READING PASSAGE:

ECS with persistent data on EFS or EBS with CloudFormation

ECS with persistent data on EFS or EBS with CloudFormation - amazon-web-services

I am looking for some expert with AWS to help me with this thing. I've spent almost one week trying to deploy my backend docker image to AWS with no 100% of the desired behaviour.
Firstly I was suggested to try out the new Fargate service AWS recently provided. I managed to deploy everything that I needed but it quickly turned out that I need any kind of data persistence which is unavailable with Fargate for the moment from what I've read.
I found those templates which are very helpful because AWS is soooo big and overwhelming so I would do nothing without those and currently tried the deploy using EC2 instances. https://github.com/awslabs/aws-cloudformation-templates/tree/master/aws/services/ECS/EC2LaunchType
I've a question to this kind of deploy:
1: Why this deploy creates 2 instances of EBS for the cluster? One 8GB with snapshot and second with 22GB in size without snapshot.
2: Is it possible to reduce the size of those EBS volumes ?? If so how ?
3: Is it possible to have just only one of those EBS ?
4: Is it possible to mount volue from my docker backend image to those EBS volumes to persist data ? If so how ? I need to mount two volumes for my backend that is
/root/.local/share/Bisq /root/.local/share/bisq-api or ~/.local/share/Bisq ~/.local/share/bisq-api im not quite sure how this works with AWS. What are the paths compared to the steps on the local environment.
5: Would it be better to use EBS or EFS for data persistance? Problem with EFS is that i Can't find any related documents how to connect EFS to this kind of ECS deploy. Everything MUST be with use of CloudFormation templates
Overall the requirements that would match 100% desired behaviour are:
1: CloudFormation Template/tempalte's that deploy neccesarry services as less as possible in order to not build huge infrastructure to preserve the COSTs and ability to just click button and get external link to the backend service. (There can't be any manuall configuration everything must be automated)

DATASET ROWS:

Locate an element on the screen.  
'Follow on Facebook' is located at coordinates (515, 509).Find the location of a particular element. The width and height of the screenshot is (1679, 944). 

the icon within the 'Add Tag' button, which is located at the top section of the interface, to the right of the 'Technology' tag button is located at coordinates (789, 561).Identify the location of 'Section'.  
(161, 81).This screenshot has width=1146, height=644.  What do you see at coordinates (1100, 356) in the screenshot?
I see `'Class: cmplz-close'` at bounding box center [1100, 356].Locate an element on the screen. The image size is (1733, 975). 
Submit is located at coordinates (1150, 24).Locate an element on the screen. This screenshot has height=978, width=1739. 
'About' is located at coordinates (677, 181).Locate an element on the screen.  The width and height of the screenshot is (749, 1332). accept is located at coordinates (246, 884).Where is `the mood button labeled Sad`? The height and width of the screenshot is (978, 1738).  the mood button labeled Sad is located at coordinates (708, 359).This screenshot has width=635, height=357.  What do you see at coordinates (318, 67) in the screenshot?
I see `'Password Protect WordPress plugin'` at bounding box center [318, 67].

REQUIREMENTS:
[A] Rewrite the part of the forum thread on ECS starting with "Firstly I was" and going on through "size without snapshot.", putting "CloudFormation templates" wherever "templates" occurs.
[B] Translate this sentence from the forum thread on ECS into Spanish: "Firstly I was suggested to try out the new Fargate service AWS recently provided."
The records are drawn from a separate source.

WORKED SOLUTIONS:
[A]
Firstly I was suggested to try out the new Fargate service AWS recently provided. I managed to deploy everything that I needed but it quickly turned out that I need any kind of data persistence which is unavailable with Fargate for the moment from what I've read.
I found those CloudFormation templates which are very helpful because AWS is soooo big and overwhelming so I would do nothing without those and currently tried the deploy using EC2 instances. https://github.com/awslabs/aws-cloudformation-CloudFormation templates/tree/master/aws/services/ECS/EC2LaunchType
I've a question to this kind of deploy:
1: Why this deploy creates 2 instances of EBS for the cluster? One 8GB with snapshot and second with 22GB in size without snapshot.

[B] Primero me sugirieron probar el nuevo servicio Fargate que AWS ofreció recientemente.